L'art du saut chez les poissons

Lorsqu’on est poisson et qu’on se retrouve échoué sur la terre ferme, mieux vaut savoir sauter efficacement pour se sortir de ce mauvais pas. Certains y parviennent mieux que d’autres : une adaptation liée au passage à la vie terrestre ?

Par Olivier Boulanger, le 24/10/2011

En cas d’échouage, beaucoup de poissons n’ont d’autre issue que de tenter de rejoindre l’élément liquide en sautant. Autant dire qu’une majorité n’y arrive pas. Car même en y mettant beaucoup d’énergie, il ne suffit pas d’effectuer des mouvements de nage rapides pour bondir efficacement.


Amatitlania nigrofasciata, comme beaucoup de poissons exclusivement aquatiques, n'est pas capable de se déplacer par bonds dès lors qu'on le sort de l'eau.

Pour se sortir des coups durs, certains poissons habitués à séjourner partiellement hors de l’eau ont ainsi mis au point une technique très particulière.
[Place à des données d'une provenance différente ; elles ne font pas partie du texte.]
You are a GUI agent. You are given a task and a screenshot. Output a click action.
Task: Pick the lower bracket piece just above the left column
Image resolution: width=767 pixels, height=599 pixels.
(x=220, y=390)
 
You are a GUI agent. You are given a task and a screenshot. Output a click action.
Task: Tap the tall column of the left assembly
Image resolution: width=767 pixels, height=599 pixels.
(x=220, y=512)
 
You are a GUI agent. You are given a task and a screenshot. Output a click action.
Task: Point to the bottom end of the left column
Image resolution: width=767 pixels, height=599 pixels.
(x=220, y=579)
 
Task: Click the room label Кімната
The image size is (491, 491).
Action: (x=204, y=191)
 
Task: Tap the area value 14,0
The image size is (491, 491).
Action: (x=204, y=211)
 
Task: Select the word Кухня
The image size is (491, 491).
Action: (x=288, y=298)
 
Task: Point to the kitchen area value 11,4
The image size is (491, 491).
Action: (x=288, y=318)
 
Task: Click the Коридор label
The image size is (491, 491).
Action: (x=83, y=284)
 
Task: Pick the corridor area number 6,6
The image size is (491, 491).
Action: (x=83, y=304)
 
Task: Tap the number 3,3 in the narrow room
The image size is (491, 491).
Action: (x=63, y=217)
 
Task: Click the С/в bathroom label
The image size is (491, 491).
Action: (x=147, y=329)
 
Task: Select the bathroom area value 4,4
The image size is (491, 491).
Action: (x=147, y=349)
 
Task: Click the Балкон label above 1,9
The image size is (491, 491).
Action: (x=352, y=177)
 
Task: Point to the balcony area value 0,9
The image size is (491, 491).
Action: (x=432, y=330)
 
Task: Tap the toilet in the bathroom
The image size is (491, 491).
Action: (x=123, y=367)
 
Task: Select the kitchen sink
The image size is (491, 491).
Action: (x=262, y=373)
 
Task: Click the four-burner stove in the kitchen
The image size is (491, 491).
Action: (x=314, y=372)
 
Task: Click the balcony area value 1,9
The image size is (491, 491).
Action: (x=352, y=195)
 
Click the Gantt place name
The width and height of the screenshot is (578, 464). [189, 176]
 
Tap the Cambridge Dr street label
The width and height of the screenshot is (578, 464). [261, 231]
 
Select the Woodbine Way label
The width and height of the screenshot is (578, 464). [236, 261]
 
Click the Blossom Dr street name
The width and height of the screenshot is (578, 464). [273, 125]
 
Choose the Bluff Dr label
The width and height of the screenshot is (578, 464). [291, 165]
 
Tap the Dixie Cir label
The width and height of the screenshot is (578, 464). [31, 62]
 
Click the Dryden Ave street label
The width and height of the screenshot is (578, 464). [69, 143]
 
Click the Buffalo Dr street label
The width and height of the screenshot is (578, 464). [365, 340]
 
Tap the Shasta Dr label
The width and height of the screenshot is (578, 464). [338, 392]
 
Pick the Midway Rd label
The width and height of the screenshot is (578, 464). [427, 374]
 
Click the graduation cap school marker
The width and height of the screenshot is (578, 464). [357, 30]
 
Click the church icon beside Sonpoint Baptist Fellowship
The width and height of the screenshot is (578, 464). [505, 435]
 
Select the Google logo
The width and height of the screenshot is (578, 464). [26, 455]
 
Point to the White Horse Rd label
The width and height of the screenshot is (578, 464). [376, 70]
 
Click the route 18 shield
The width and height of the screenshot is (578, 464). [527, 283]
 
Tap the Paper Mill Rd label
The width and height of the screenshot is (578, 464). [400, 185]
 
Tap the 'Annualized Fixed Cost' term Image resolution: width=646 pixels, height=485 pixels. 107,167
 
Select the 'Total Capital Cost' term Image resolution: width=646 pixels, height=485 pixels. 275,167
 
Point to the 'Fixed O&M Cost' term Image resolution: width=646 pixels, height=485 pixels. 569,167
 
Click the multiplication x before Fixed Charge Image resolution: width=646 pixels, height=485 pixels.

Comme le montre la biologiste américaine Alice Gibb, ces poissons amphibies rapprochent leur tête de leur queue, puis, en s’aidant de leur appui au sol, effectuent une détente rapide qui les projette loin vers l’avant.


Kryptolebias marmoratus, qui passe naturellement une partie de son existence hors de l'eau, est capable de se déplacer par bonds.

La capacité de sauter relèverait-elle donc d’une adaptation à la vie terrestre ? Pour répondre à cette question, Alice Gibb et son équipe ont filmé avec leur caméra ultrarapide plusieurs espèces exclusivement aquatiques. Et à leur grande surprise, ils ont pu constater que de nombre d'entre elles étaient non seulement capables de se déplacer par bonds, mais que la technique utilisée était également comparable à celle de leurs cousins amphibies.

La capacité de sauter semble donc antérieure au passage à la vie amphibie. Une faculté qui procure à l’animal un net avantage dès lors qu’il s’agit de se sortir, par exemple, d’un échouage.

Dernier détail. Pour arriver à cette conclusion, Alice Gibb assure que, malgré quelques atterrissages acrobatiques, aucun animal n’a été blessé durant cette expérience…

Ces travaux ont fait l'objet d'une publication dans la revue Journal of Experimental Zoology.